Serious playfulness

VISUAL ARTS: DESPITE THE heavy-duty title - The Gradual Materialisation of Essence - there is a playful quality to Ronnie Hughes…

VISUAL ARTS:DESPITE THE heavy-duty title - The Gradual Materialisation of Essence- there is a playful quality to Ronnie Hughes's exhibition at the Rubicon Gallery, writes Aidan Dunne

What we see on the walls is mostly taken from the same body of work as his major show at the Millennium Court Arts Centre earlier this year; that is, drawings that stem from residencies at the Albers Foundation in Connecticut and the Vermont Studio Centre, and related paintings. The drawings are small in scale and hung on the wall in a grid formation. They work well together, partly because each one is so different from the next, though they do share something hard to define, like a quality of pitch, or sensibility.

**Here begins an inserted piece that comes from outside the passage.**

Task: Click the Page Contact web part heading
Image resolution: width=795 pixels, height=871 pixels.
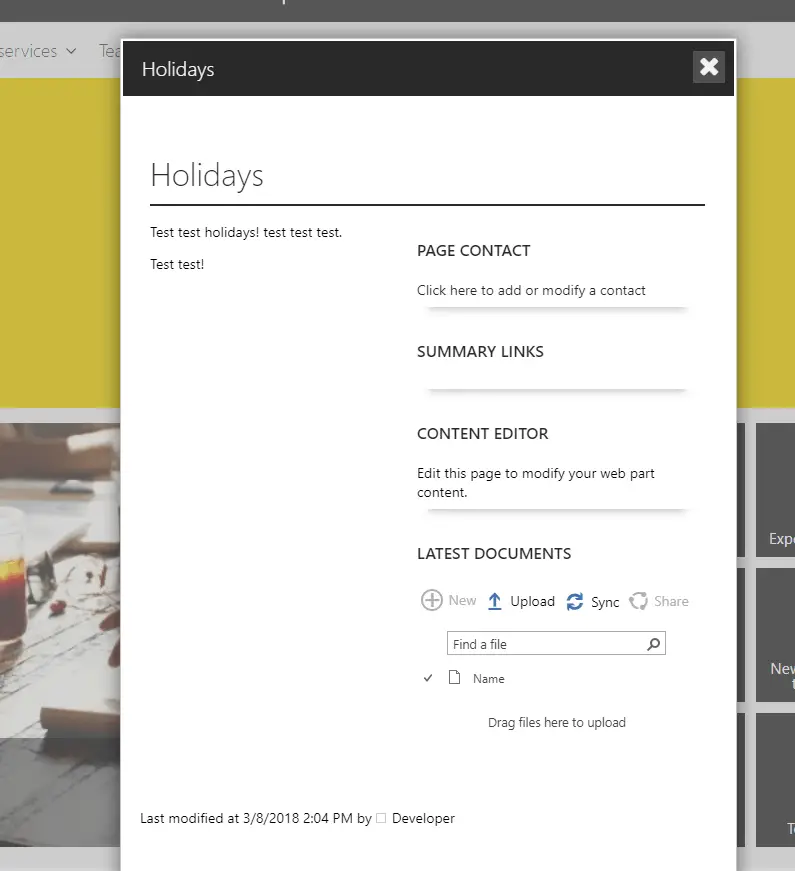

Certain elements recur, and elements is an apposite word, because often the drawings and paintings bring to mind models or diagrams of molecules, structures with brightly coloured circles connected by lines. Smartie-coloured dots and discs feature a lot, as do linear frameworks both angled and curved, and origami-like patterns, together with other more organic-looking shapes. There's both lightness and deliberation to Hughes's touch, and the result is a playful seriousness.

Everything in the work is, in a sense, familiar. Taken piecemeal, every ingredient is simple and straightforward, as though Hughes is at pains to let us know that he is not hiding anything, not trying to trick us. At the same time, the images are unfamiliar, because we are not quite sure how to read or interpret them. The thing about them is that they are a lot like the world we manage to make sense of all the time. By nature, they seem to be systems or networks devised according to codes and rules, but they are ultimately anomalous.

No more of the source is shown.